Aim of the exercise = Take the data below and extract the lines from the one with "funktional (141, 2298)" to the one with "Über mich (247, 12)", inclusive, exactly as written.

Exercise materials =
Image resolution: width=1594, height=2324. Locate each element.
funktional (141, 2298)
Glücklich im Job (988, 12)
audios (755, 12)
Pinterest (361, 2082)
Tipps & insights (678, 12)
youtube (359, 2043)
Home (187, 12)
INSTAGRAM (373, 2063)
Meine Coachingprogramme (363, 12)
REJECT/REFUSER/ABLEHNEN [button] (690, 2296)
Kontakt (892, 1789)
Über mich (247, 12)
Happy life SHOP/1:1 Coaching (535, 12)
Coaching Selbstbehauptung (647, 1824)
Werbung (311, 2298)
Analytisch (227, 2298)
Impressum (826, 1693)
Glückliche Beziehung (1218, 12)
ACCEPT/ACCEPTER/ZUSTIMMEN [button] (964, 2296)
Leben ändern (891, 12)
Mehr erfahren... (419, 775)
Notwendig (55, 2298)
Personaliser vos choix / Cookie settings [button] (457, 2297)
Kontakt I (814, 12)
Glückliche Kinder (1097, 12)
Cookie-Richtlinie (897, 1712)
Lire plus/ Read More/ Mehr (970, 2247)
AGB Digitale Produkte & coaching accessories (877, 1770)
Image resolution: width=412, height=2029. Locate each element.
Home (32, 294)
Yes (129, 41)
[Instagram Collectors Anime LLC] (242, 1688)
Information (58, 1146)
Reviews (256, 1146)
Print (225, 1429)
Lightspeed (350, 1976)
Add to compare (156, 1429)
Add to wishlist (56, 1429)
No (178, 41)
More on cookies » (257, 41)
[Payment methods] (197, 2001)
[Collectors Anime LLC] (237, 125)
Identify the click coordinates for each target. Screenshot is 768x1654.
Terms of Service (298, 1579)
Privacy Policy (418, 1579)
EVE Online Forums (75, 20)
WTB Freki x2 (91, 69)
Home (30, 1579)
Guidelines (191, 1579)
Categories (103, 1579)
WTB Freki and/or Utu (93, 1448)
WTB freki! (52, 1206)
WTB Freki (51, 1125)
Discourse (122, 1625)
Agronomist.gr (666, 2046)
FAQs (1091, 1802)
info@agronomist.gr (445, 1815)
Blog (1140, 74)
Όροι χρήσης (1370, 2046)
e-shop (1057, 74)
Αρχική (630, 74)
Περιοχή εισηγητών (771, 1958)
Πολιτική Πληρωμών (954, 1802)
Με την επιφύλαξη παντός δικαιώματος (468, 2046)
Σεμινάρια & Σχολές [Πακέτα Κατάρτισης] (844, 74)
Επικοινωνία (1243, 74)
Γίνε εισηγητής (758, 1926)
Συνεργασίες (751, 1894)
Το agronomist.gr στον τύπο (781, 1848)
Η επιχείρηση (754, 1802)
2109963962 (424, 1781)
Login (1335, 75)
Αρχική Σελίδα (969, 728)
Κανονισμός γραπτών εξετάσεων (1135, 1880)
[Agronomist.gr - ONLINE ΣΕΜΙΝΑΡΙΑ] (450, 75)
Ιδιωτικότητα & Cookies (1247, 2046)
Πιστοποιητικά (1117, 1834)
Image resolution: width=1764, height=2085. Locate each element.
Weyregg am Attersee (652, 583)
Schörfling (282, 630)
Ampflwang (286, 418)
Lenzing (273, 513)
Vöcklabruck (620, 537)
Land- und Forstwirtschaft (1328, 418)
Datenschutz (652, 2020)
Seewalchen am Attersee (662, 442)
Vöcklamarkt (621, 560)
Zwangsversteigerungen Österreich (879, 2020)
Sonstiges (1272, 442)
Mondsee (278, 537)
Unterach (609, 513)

Answer box =
funktional (141, 2298)
Glücklich im Job (988, 12)
audios (755, 12)
Pinterest (361, 2082)
Tipps & insights (678, 12)
youtube (359, 2043)
Home (187, 12)
INSTAGRAM (373, 2063)
Meine Coachingprogramme (363, 12)
REJECT/REFUSER/ABLEHNEN [button] (690, 2296)
Kontakt (892, 1789)
Über mich (247, 12)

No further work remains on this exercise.